Invisible to Whom?: Poetic Responses to Invisible ManTrans Study: Invisible Man (2003)
In celebration of the seventieth anniversary of Ralph Ellison’s Invisible Man, The Studio Museum in Harlem, the Schomburg Center for Research in Black Culture, and Cave Canem commissioned three ekphrastic poems on the novel and Elizabeth Catlett’s sculpture Invisible Man: A Memorial to Ralph Ellison (2003). The commissioned poets include Cameron Awkward-Rich, Kadeem Gayle, and Lorelei Williams.
In addition to these poems, on March 1, 2023, Ellison’s birthday, the public program “Invisible to Whom? A Dialogue in Verse" will feature the poets in discussion at the Schomburg Center.

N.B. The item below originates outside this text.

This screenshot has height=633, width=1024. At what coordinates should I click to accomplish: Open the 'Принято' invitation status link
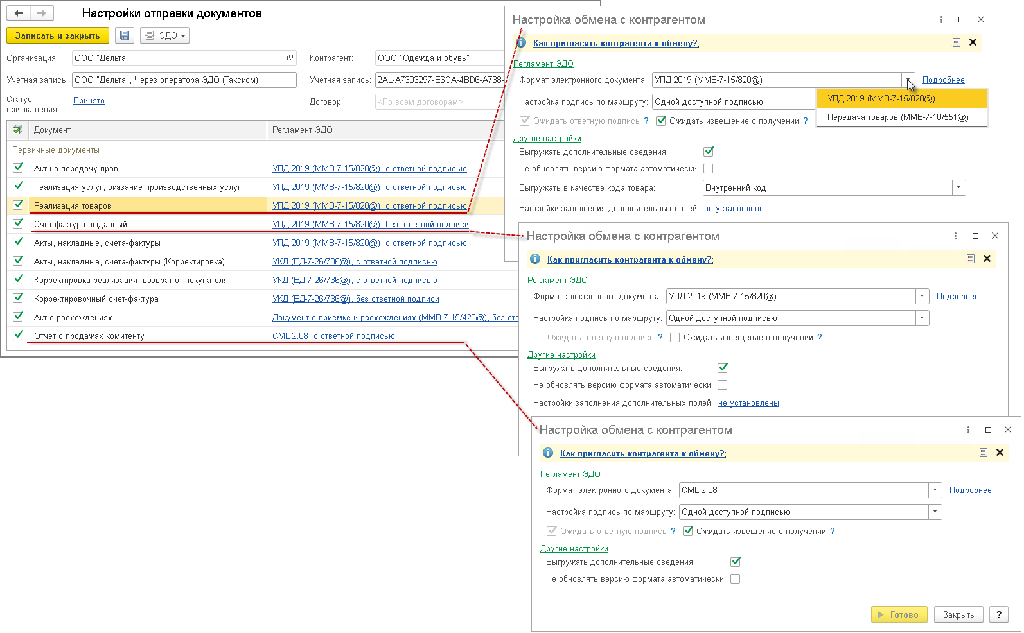pos(89,100)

Elizabeth Catlett, Invisible Man: A Memorial to Ralph Ellison, 2003
"To be unaware of one's form is to live a death. I myself, after existing some twenty years,
did not become alive until I discovered my invisibility."
~Ralph Ellison
At first, there is a general darkness.
Then, after many hours, a shape
In the darkness, a bright hole
Through which the world is given.
I am right now turning in the hole
Against the general dark. I am
Looking for a pattern I might later call
My life, my moments strung like train cars
Rattling the underground. Anything
Could have happened—
Damp air, rosy midnight
Faces, whitened
Grin, fluorescent-lit, boy
Dark and curled as a comma
In the spill from your fount
of naming what you do
And do not see—the boy, I, who is
Pressing my face to the cold glass,
Watching the shadows move, like him,
Across the surface of the earth.
//
Do I have to say it
What I have been? Anything
You roll your windows down
To call me on a quiet night
In a quiet town snow
Drifting in the street-
Light giving form to what
Is otherwise a vague brushing
On the skin, I have been
The kindling of that dark a black
Dog dyke-mute in the corner
Monkey muse stud with a huge
Fertile water dead weight to carry
To the finish line I have been
The finish line the threshold vestibule
That marks the win that was not
Mine but me the kill the trophy
Boy in the looking glass boy
In the wishing well gentle buck
Et cetera
//
Yes you named “my”
And “I” became
Inside I
Saw the city move
A shape in the water
You said
And I “was”
A mirror darkly
//
No substance is your first mistake.
No form, the second. The common you assume
No mind, but there is a mind turning like
No machine, little cat patient in her den.
No, the mind is the hole she carves into the solid
World watch what passes through a hole is
Not the absence of form it is where the forms begin—
//
//
In daylight branches cut across
Blue opening untamed sky I
Am what you cannot touch—
Cameron Awkward-Rich Poetry Bio
Cameron Awkward-Rich
Cameron Awkward-Rich is the author of two collections of poetry—Sympathetic Little Monster (Ricochet Editions, 2016) and Dispatch (Persea Books, 2019)—as well as The Terrible We: Thinking with Trans Maladjustment (Duke University Press, 2022). His writing has appeared, in various forms, in Poetry, American Poetry Review, Transgender Studies Quarterly, Signs, and elsewhere, and has been supported by fellowships from Cave Canem, the Lannan Foundation, and the ACLS. Presently, he is an assistant professor in Women, Gender, Sexuality Studies at the University of Massachusetts Amherst.